Source excerpt:

========================================

Single by Our Lady Peace

from the album Clumsy
- Released: December 2, 1997
- Recorded: 1996
- Genre: Alternative rock, post-grunge
- Length: 3:30 (radio edit) 4:17 (album version)
- Label: Columbia
- Songwriters: Raine Maida, Arnold Lanni
- Producer: Arnold Lanni

Our Lady Peace singles chronology
| "Automatic Flowers" (1997) | "4am" (1997) | "One Man Army" (1999) |

Music video
- "4am" on YouTube

= 4am (Our Lady Peace song) =

"4am" is a song by Canadian alternative rock band Our Lady Peace, released in December 1997 as the fourth single from their second album Clumsy.
The band has described the title of the song as having a double meaning, which has resonated with many of their fans; not only did the band write the entire song at 4 am one morning, but lead vocalist Raine Maida also confessed that the song was triggered by a dream about his relationship with his father Anthony, as Raine doubted Anthony would support his musical career. The song has a steady upbeat tempo throughout, with poetic lyrics.

==Critical reception==
"4am" made the band very popular in North America and ultimately helped them win two Juno Awards. It also helped propel the song's parent album Clumsy to platinum status. The song was reviewed negatively by Billboard Magazine who said, "To warrant a snail-paced tempo, a song should ideally deliver pleasing vocals or poetic lyrics, and this overwrought ballad by Our Lady Peace unfortunately does neither."

========================================

What to do:
#1 Can you condense the paragraph of the song article that begins "\"4am\" made the band very popular" into a short list that keeps its main facts?
#2 Would you quote the part of the song article that opens with the words containing "Music video" and closes with "second album Clumsy."?
The data after this point comes from a separate source, not from the song article.

Supplied material:
========================================

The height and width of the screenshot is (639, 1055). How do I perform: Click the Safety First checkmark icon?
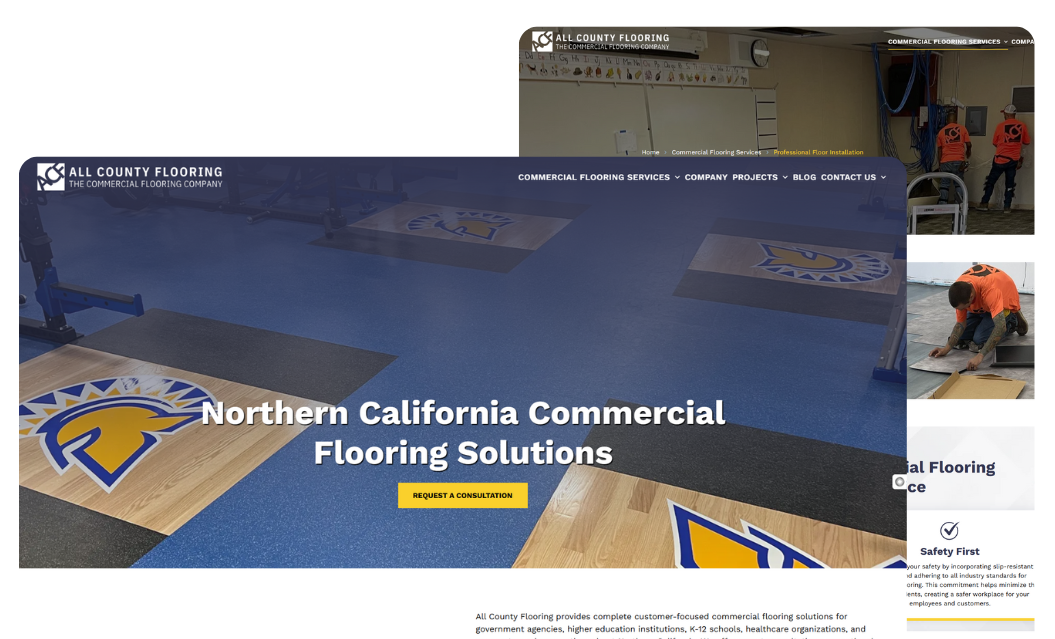(x=949, y=531)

========================================

Answers by task:
#1
- Made Our Lady Peace very popular in North America
- Ultimately helped the band win two Juno Awards
- Helped bring its parent album, Clumsy, to platinum status
- Was reviewed negatively by Billboard Magazine, which called it an "overwrought ballad" whose "snail-paced tempo" was not redeemed by either pleasing vocals or poetic lyrics

#2
Music video
- "4am" on YouTube

= 4am (Our Lady Peace song) =

"4am" is a song by Canadian alternative rock band Our Lady Peace, released in December 1997 as the fourth single from their second album Clumsy.